Cet exemple peut compter. Une communauté de foi est un rassemblement de personnes qui partagent la même religion. Aujourd’hui, une telle communauté n’est pas territoriale. Et pourtant, on organise l’exécutif musulman selon le principe de territorialité. Encore une basion unitaire qui s’évapore parce qu’il ne fonctionne pas convenablement.

Plus d’efficacité et de nouvelles chances

Face à une scission, on pense souvent à un scénario-catastrophe. On prédit l’apocalypse. Scinder les universités, c’est pas possible ! Et pourtant, cela s’est produit.
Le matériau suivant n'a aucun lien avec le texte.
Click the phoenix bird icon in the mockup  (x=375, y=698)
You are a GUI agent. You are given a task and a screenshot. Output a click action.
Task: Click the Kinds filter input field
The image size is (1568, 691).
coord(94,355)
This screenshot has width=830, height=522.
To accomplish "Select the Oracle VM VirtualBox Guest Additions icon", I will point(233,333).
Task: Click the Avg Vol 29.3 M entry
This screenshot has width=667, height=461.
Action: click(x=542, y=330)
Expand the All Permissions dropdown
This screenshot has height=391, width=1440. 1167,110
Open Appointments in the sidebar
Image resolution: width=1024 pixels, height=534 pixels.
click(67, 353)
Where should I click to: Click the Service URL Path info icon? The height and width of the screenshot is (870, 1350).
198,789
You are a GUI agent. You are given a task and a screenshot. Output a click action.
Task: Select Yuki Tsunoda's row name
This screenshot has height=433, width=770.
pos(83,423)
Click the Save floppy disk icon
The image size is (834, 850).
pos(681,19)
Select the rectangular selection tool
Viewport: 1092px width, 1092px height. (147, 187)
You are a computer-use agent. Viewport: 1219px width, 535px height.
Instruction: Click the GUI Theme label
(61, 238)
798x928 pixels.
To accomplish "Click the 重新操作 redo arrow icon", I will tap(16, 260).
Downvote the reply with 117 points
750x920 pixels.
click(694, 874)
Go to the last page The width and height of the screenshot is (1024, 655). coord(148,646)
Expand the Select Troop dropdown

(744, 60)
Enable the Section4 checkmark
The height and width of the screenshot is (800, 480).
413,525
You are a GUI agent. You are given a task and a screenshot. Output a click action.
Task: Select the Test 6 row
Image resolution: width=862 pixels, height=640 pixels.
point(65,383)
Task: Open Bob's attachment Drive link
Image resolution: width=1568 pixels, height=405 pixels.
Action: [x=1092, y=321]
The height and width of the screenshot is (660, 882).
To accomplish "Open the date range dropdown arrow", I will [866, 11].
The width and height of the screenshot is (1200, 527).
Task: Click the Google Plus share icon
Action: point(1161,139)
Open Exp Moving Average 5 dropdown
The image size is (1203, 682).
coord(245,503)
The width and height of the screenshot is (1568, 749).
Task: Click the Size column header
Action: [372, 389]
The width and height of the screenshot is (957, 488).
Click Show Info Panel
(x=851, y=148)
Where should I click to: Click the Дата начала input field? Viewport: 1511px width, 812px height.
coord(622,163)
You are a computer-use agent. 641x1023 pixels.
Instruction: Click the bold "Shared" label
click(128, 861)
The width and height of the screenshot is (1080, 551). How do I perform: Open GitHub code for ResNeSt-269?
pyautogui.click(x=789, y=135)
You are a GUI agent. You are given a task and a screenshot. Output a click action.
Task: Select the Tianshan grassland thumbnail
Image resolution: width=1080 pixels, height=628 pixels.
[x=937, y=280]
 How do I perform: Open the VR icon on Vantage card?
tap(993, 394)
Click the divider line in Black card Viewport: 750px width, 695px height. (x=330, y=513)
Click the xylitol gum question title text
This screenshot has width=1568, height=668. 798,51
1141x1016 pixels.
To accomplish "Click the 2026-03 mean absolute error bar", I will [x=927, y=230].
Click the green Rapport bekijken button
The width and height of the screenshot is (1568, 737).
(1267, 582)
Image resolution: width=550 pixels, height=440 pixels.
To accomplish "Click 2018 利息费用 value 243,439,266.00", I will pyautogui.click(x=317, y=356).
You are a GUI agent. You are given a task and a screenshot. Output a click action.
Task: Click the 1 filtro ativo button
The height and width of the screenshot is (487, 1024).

Mieux, les universités sont aujourd’hui plus fortes que jamais.

Et quid de la concertation sociale ? Il faut pour cela que les syndicats restent unitaires ! C’est ce qu’on dit toujours. C’est quand même le coeur de notre modèle social ! La ministre-président wallon, Paul Magnette (PS), a déclaré un jour : La valeur centrale de la Belgique, c’est en effet son modèle social, la sécurité sociale et la concertation. Et voilà que tout à coup on entend un autre discours avec la scission spontanée de l’ABVV/FGTB Métallurgie. Aujourd’hui, les leaders syndicaux déclarent qu’ils ne voient aucun problème avec la concertation sociale. Cela ne change pas grand-chose, argumentent-ils. Et sur le site de MBW-FGTB, on peut même lire  que la scission offre de nouvelles chances.

Il se peut que la scission offre également de nouvelles chances à l’exécutif musulman. Depuis sa création en 1968, cela ne marche pas. Le site vieillot de l’’exécutif en est une illustration frappante : aujourd’hui encore, des parties importantes du site sont «en construction ». Ici aussi, l’évaporation ne peut avoir qu’un effet salutaire.